QUESTION: A few years ago in your Shiken column, you showed how to do item analysis for weighted items using a calculator (Brown, 2000, pp. 19-21) and a couple of columns back (Brown, 2002, pp. 20-23) you showed how to do distractor efficiency analysis in a spreadsheet program. But, I don't think you have ever shown how to do regular item analysis statistics in a spreadsheet. Could you please do that? I think some of your readers would find it very useful.

ANSWER: Yes, I see what you mean. In answering questions from readers, I explained more advanced concepts of item analysis without laying the groundwork that other readers might need. To remedy that, in this column, I will directly address your question, but only with regard to norm-referenced item analysis. In my next Statistics Corner column, I will address another reader's question, and in the process show how criterion-referenced item analysis can be done in a spreadsheet.

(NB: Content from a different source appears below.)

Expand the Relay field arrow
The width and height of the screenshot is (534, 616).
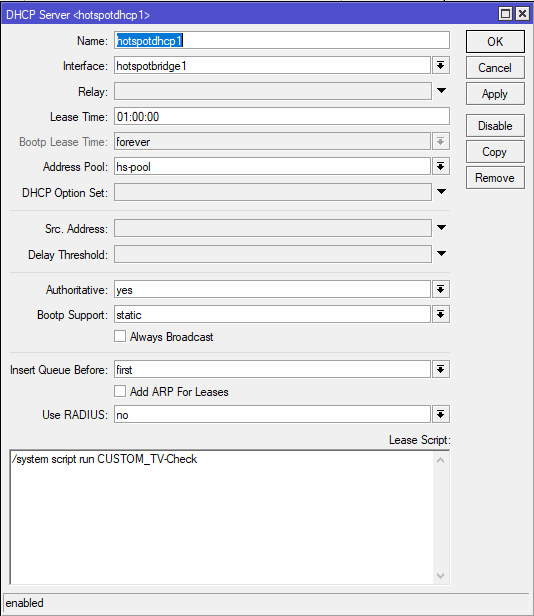tap(441, 91)
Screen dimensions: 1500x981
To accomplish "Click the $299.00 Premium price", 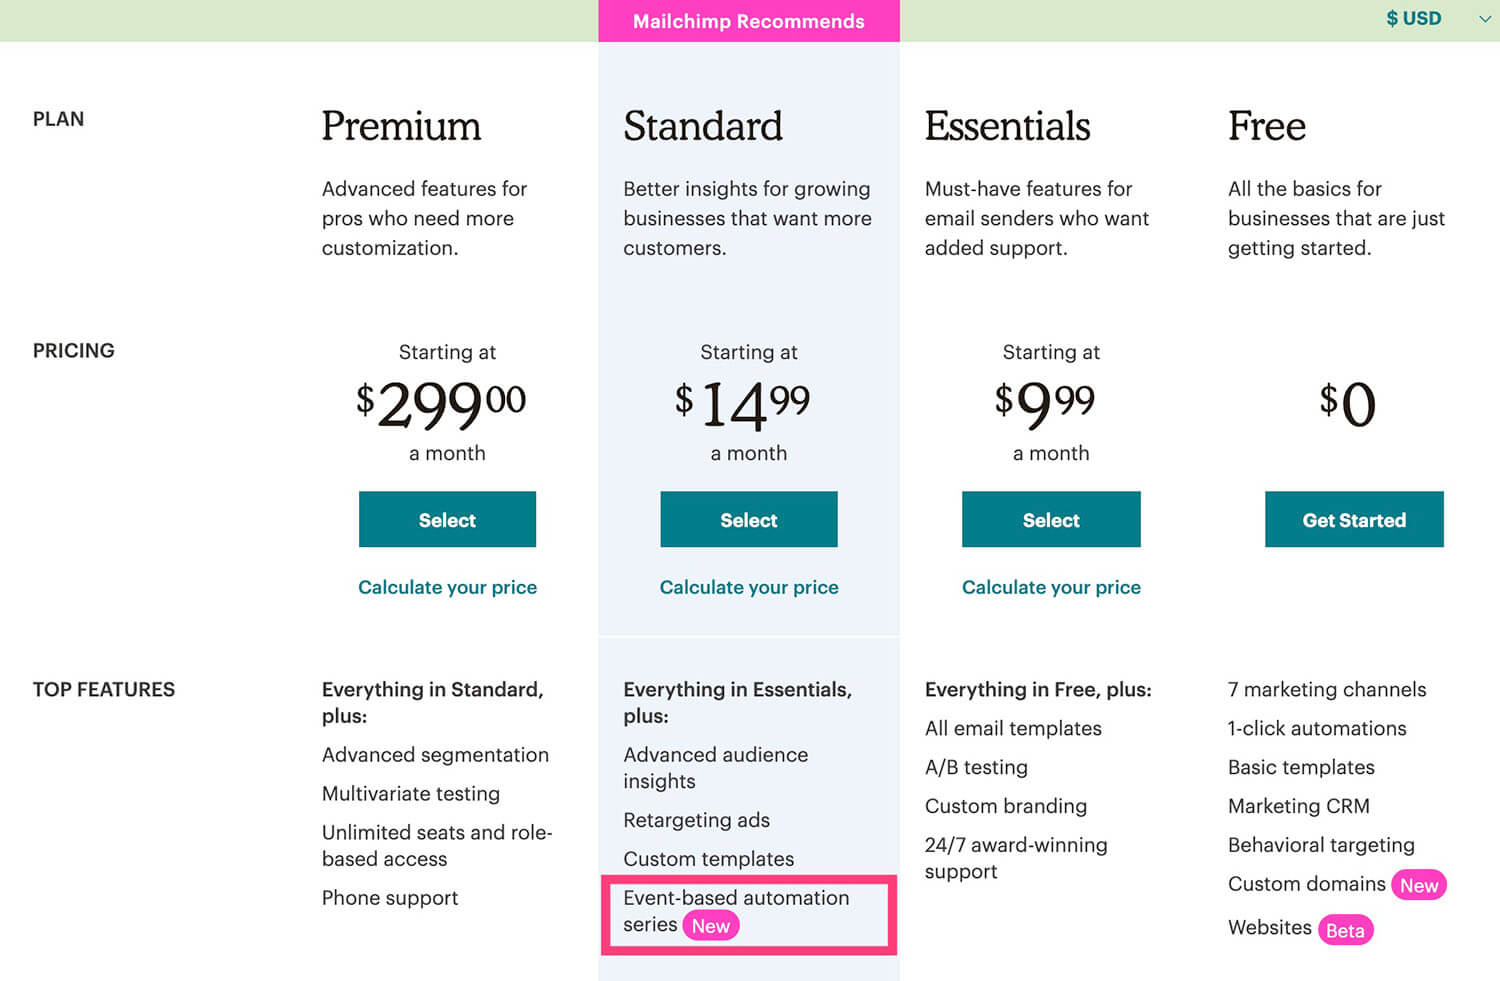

### The Overall Purpose of Item Analysis

Let's begin by answering the most basic question in item analysis: Why do we do item analysis? We do it as the penultimate step in the test development process. Such projects are usually accomplished in the following steps:
1. Assemble or write a relatively large number of items of the type you want on the test.
2. Analyze the items carefully using item format analysis to make sure the items are well written and clear (for guidelines, see Brown, 1996, 1999; Brown & Hudson, 2002).
3. Pilot the items using a group of students similar to the group that will ultimately be taking the test. Under less than ideal conditions, this pilot testing may be the first operational administration of the test.
4. Analyze the results of the pilot testing using item analysis techniques. These are described below for norm-referenced tests (NRTs) and in the next column for criterion-referenced tests (CRTs).
5. Select the most effective items (and get rid of the ineffective items) to make a shorter, more effective revised version of the test.
Basically, those five steps are followed in any test development or revision project.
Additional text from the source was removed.